(Exercise passage Opens)

This Is South Korea’s Retaliation Plans For If/When North Korea Attacks, And Goddamn Are They Screwed

With North Korea having (supposedly) successfully had its fifth nuclear warhead test on Friday, it’s no surprise that their neighbors to the South are getting antsy. It’s one thing for Best Korea to threaten to bomb Washington D.C. since there’s no way in hell NK is technologically capable of sending a missile that far — but for South Korea? Much more manageable, and much more realistic, sadly.

In the event that Fearless Leader Kim Jong-un gets his panties in a twist over some mundane everyday malaise and decides to take his discomfort out on the south, BBC reports that their retaliation plan will be to completely destroy Pyongyang with “ballistic missiles and high-explosives shells.”

What, were you expecting something else? What other option is there when you’re dealing with an unhinged dictator?

The South Korean military official told Yonhap that Pyongyang districts thought to be hiding the North’s leadership would be particularly targeted in any attack. The city, the source said, “will be reduced to ashes and removed from the map”.

The BBC‘s Korea correspondent Steve Evans says the South is using the same bloodcurdling rhetoric that the North frequently uses about the South Korean government in Seoul.

(Exercise passage Closes)

**Action item A**
In the article on South Korea's retaliation plans, which news agency did the South Korean military official speak to?
**Action item B**
Say whether each statement agrees with the article on South Korea's retaliation plans. Answer yes or no for each, and quote the deciding words from the article.
(i) The BBC's Korea correspondent is named Steve Evans.
(ii) South Korea's retaliation plan centers on destroying Seoul.
(iii) The article holds that North Korea can technologically send a missile as far as Washington D.C.
**Action item C**
Continue the article on South Korea's retaliation plans from the point where it stops.

(Entries supplied Opens)

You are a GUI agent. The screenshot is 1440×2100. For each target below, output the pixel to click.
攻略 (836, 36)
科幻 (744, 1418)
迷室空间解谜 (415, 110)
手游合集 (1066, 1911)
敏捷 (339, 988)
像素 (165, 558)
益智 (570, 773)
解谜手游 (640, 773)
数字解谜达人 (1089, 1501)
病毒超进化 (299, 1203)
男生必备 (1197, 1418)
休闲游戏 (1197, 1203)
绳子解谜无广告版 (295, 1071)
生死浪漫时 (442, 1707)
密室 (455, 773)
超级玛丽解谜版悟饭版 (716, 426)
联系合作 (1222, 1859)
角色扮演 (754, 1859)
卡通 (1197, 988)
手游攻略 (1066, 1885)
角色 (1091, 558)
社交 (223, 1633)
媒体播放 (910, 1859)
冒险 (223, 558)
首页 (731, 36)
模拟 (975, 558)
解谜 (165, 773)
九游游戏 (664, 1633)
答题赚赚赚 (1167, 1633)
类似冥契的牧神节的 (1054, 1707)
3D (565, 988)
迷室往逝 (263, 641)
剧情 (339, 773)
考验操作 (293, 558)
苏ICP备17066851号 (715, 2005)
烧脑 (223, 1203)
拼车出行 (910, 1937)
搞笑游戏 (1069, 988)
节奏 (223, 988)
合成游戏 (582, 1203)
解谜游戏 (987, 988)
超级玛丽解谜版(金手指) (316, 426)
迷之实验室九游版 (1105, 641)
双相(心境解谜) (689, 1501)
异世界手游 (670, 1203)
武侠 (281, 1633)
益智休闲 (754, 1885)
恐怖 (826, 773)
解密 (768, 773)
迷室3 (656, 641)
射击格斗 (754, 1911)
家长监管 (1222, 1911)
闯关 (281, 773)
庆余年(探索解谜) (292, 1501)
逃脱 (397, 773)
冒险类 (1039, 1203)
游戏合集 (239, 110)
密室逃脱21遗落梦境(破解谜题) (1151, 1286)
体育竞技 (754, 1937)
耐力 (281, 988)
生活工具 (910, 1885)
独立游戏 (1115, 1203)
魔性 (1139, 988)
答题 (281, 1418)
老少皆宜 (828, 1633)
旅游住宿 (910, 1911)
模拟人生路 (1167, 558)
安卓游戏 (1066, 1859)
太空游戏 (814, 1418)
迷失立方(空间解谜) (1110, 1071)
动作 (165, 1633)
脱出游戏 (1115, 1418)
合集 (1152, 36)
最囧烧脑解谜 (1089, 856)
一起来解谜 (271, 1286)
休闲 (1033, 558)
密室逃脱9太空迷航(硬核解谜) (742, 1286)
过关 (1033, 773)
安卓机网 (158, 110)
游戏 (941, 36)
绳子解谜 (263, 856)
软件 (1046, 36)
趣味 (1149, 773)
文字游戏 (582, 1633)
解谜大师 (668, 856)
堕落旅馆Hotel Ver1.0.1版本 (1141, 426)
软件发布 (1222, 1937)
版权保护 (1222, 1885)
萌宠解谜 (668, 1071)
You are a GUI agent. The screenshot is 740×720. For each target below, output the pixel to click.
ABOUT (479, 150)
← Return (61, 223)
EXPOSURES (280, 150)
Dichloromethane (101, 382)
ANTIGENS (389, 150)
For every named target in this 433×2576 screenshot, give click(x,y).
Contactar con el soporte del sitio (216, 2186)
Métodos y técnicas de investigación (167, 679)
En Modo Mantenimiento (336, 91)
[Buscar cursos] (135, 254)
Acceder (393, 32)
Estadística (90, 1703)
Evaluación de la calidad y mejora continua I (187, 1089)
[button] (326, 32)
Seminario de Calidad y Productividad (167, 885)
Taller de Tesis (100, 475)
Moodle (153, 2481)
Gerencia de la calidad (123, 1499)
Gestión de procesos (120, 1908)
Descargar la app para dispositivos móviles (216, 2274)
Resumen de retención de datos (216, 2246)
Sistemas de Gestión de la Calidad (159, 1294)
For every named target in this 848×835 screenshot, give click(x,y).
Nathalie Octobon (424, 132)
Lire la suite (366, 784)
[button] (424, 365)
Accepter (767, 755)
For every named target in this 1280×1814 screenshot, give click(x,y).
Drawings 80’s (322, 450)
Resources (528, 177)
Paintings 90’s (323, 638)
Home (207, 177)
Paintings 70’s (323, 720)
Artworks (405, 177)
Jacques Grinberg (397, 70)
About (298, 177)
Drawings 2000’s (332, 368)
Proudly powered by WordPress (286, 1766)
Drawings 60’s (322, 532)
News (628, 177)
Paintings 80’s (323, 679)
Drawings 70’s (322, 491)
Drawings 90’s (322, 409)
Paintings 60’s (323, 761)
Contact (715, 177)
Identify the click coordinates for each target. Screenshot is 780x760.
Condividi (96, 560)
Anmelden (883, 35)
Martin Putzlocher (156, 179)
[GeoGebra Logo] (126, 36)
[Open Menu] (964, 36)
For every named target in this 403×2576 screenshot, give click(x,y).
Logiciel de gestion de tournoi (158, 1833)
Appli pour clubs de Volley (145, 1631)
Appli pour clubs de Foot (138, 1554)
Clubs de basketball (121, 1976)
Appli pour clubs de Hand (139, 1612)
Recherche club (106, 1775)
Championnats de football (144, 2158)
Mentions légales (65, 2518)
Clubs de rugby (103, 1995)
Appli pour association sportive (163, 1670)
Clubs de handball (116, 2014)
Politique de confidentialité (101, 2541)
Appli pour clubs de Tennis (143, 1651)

(Entries supplied Closes)

**Answer section A**
Yonhap.

**Answer section B**
(i) Yes: "The BBC‘s Korea correspondent Steve Evans"
(ii) No: "their retaliation plan will be to completely destroy Pyongyang with “ballistic missiles and high-explosives shells.”"
(iii) No: "there’s no way in hell NK is technologically capable of sending a missile that far"

**Answer section C**
He says there has been rising criticism within South Korea of the government as its attempts to isolate the North have failed to deter leader Kim Jong-un’s nuclear ambitions.

The United Nations banned North Korea from performing any tests of nuclear or missile technology, though as you can see that’s been about as effective as eating cardboard in an attempt to get more fiber into your diet.

As for what the United States is doing about NK’s seeming progression into nuclear territory, the U.S. special envoy for North Korea stated that “North Korea continues to present a growing threat to the region, to our allies, to ourselves, and we will do everything possible to defend against that growing threat. In addition to sanctions in the Security Council, both the US and Japan, together with [South Korea], will be looking at any unilateral measures as well as bilateral measures as well as possible trilateral cooperation.”